Et quels sont les thèmes que vous développez dans vos compositions musicales ?
La compas exige beaucoup plus du sentimentalisme. Nous parlons de la Femme, de l’Amour, du Sida, des Enfants placés dits « Vidomégons » etc. AïFamily dénonce également l’impérialisme européen qui a privé l’Afrique de ses bras valides.

C’est le message que vous livrez dans « La cloche a sonné » ?
Tout a fait.
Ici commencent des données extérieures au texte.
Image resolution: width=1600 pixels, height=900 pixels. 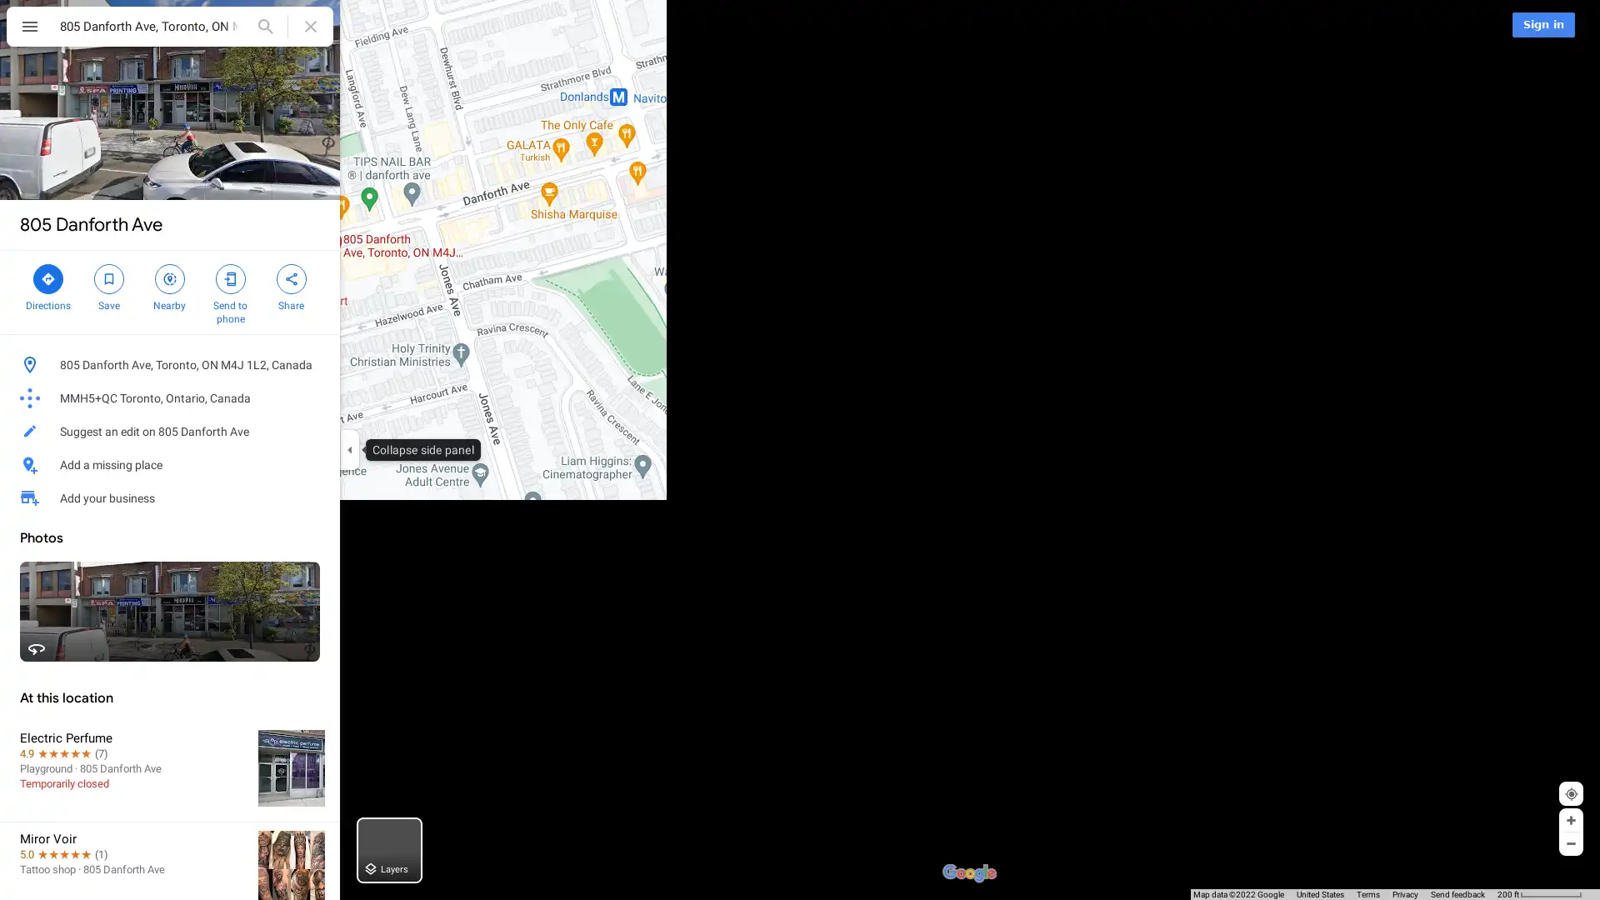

Cependant si nous avons composé cette chanson,c’est surtout par souci de faire réfléchir les dirigeants africains qui parlent tout le temps d’unité mais qui en réalité ne se comprennent pas,et qui cherchent plutôt à se mettre les bâtons dans les roues. Nous pensons qu’il est grand temps que les africains prennent conscience de leur retard énorme dans l’avancée du monde et qu’il faut enfin que l’Afrique se lève tel un seul homme pour donner de la voix !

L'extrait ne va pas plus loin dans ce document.